Novamente o tema da morte aparece sob o tema do inferno.
A angustia da morte
está presente no imaginário das crianças. Será que elas tem a possibilidade de
brincar e falar da morte em outros espaços, em casa, na escola? Não sabemos,
mas sabemos que no piá é um tema importante e freqüente. Elas não nos solicitam
respostas, elas nos pedem espaço e tempo para abordar o assunto de forma lúdica
quando são menores e de forma mais crítica e dolorida quando adolescentes. Nos
cabe permitir que elas se expressem com liberdade.
Os personagens maus
aparece com bastante freqüência nas criações, mas não só estes, também as
fantasias edificantes de princesa, príncipe, rainha, rei e heróis são evocadas
A Nathalia, uma menina
de 8 anos, da turma de quarta feira à tarde, apresentou em nossa roda de
conversa de início, no momento do mostre e conte, duas fantasias em momentos
diferentes. Na primeira vez ela trouxe uma fantasia de lobo (lobo mau) feita
por ela própria. Alguns encontros depois ela trouxe uma fantasia de princesa,
desta vez feita pela sua mãe. No dia do lobo ela inventou uma brincadeira
chamada pega pega lobo, muito divertida e que todos gostaram muito. Ser lobo e
princesa é conviver com contradições e opostos dentre de nós. Será que este
convívio entre opostos internamente será mais tranqüilo e evitaremos conflitos
se nos permitirmos sê-los, como no caso citado acima, ou sempre será foco de grandes
angustias existenciais e guerras. Mostrar-se lobo e princesa facilitará esta
tarefa?

◇ ◇ ◇ ◇ ◇

■ **Conjunto de exercícios**:
1. Segundo o texto da página, quem fez a fantasia de princesa que a Nathalia trouxe?
2. Reproduza sem nenhuma alteração as linhas de dados, a partir do início e seguindo até a linha que contém "pyautogui.click(x=127, y=194)", esta incluída.
O texto e as linhas de dados são independentes entre si.

Linhas para localizar itens exibidos
◇ ◇ ◇ ◇ ◇

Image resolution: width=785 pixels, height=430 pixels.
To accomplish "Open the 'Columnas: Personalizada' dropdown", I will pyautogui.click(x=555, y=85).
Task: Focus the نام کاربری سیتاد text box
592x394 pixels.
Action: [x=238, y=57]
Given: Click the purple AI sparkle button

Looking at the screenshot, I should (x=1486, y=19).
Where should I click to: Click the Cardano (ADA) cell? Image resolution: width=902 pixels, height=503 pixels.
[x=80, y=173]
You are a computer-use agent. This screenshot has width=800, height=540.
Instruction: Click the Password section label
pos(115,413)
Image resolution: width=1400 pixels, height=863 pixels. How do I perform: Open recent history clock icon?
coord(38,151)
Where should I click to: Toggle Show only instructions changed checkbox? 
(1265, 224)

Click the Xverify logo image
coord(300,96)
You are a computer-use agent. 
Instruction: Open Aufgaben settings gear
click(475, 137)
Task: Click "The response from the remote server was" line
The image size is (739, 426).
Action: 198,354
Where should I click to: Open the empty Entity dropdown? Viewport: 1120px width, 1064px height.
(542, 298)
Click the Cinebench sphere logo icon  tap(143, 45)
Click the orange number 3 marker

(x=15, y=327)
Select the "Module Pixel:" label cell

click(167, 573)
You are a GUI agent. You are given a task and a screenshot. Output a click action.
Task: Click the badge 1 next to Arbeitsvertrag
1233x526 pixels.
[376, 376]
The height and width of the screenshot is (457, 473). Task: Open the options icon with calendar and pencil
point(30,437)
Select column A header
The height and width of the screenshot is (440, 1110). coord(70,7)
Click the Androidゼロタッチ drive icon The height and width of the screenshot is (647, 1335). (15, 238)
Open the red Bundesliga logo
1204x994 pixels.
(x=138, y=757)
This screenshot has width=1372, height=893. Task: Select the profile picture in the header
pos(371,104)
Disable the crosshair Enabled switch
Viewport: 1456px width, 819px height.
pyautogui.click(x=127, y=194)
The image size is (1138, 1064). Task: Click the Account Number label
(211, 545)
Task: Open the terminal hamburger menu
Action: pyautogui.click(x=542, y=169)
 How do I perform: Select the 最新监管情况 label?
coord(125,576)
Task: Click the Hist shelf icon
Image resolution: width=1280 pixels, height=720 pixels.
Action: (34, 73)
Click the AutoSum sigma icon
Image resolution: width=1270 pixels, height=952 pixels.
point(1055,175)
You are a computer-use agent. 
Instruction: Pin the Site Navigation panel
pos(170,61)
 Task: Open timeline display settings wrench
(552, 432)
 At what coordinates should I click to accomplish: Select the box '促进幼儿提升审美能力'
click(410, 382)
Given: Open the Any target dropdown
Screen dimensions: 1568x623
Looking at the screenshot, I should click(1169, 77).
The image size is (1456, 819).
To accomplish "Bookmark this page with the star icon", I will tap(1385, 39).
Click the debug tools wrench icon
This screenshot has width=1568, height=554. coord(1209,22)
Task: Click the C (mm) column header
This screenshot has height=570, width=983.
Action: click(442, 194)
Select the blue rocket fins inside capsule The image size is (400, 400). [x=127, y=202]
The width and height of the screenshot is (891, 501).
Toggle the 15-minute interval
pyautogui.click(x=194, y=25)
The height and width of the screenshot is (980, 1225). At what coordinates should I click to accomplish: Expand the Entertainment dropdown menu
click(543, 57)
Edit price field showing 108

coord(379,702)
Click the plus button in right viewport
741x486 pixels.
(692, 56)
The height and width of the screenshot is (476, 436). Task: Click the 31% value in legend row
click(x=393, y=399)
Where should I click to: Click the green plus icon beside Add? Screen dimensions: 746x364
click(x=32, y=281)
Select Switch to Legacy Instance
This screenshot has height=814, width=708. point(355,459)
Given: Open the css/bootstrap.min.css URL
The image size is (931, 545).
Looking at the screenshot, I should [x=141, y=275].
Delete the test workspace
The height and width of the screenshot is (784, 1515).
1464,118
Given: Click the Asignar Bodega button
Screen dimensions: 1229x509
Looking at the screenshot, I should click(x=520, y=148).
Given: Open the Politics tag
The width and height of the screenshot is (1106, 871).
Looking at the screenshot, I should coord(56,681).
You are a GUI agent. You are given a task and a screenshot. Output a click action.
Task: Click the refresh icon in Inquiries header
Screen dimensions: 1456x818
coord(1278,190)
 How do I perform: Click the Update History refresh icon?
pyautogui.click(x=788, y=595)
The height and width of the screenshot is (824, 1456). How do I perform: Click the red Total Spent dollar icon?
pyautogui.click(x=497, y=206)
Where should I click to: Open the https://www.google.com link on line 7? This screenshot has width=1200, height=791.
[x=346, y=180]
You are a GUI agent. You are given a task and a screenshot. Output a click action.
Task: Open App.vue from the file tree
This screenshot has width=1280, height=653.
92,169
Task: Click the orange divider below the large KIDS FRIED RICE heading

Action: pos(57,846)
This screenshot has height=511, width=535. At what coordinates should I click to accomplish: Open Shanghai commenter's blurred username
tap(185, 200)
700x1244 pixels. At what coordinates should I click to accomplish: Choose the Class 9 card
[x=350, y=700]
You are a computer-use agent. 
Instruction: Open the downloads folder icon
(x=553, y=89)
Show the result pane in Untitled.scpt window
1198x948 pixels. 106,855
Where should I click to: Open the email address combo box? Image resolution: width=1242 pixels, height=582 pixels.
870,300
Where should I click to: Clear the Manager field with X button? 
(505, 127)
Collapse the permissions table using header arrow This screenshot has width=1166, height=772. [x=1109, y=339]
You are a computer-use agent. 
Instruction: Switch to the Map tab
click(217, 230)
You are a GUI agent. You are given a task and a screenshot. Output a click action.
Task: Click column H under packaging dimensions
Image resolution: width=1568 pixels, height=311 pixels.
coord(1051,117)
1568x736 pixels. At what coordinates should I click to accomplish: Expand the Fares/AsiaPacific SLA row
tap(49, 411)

◇ ◇ ◇ ◇ ◇

■ **Respostas por tarefa**:
1. A mãe dela.

2.
Image resolution: width=785 pixels, height=430 pixels.
To accomplish "Open the 'Columnas: Personalizada' dropdown", I will pyautogui.click(x=555, y=85).
Task: Focus the نام کاربری سیتاد text box
592x394 pixels.
Action: [x=238, y=57]
Given: Click the purple AI sparkle button

Looking at the screenshot, I should (x=1486, y=19).
Where should I click to: Click the Cardano (ADA) cell? Image resolution: width=902 pixels, height=503 pixels.
[x=80, y=173]
You are a computer-use agent. This screenshot has width=800, height=540.
Instruction: Click the Password section label
pos(115,413)
Image resolution: width=1400 pixels, height=863 pixels. How do I perform: Open recent history clock icon?
coord(38,151)
Where should I click to: Toggle Show only instructions changed checkbox? 
(1265, 224)

Click the Xverify logo image
coord(300,96)
You are a computer-use agent. 
Instruction: Open Aufgaben settings gear
click(475, 137)
Task: Click "The response from the remote server was" line
The image size is (739, 426).
Action: 198,354
Where should I click to: Open the empty Entity dropdown? Viewport: 1120px width, 1064px height.
(542, 298)
Click the Cinebench sphere logo icon  tap(143, 45)
Click the orange number 3 marker

(x=15, y=327)
Select the "Module Pixel:" label cell

click(167, 573)
You are a GUI agent. You are given a task and a screenshot. Output a click action.
Task: Click the badge 1 next to Arbeitsvertrag
1233x526 pixels.
[376, 376]
The height and width of the screenshot is (457, 473). Task: Open the options icon with calendar and pencil
point(30,437)
Select column A header
The height and width of the screenshot is (440, 1110). coord(70,7)
Click the Androidゼロタッチ drive icon The height and width of the screenshot is (647, 1335). (15, 238)
Open the red Bundesliga logo
1204x994 pixels.
(x=138, y=757)
This screenshot has width=1372, height=893. Task: Select the profile picture in the header
pos(371,104)
Disable the crosshair Enabled switch
Viewport: 1456px width, 819px height.
pyautogui.click(x=127, y=194)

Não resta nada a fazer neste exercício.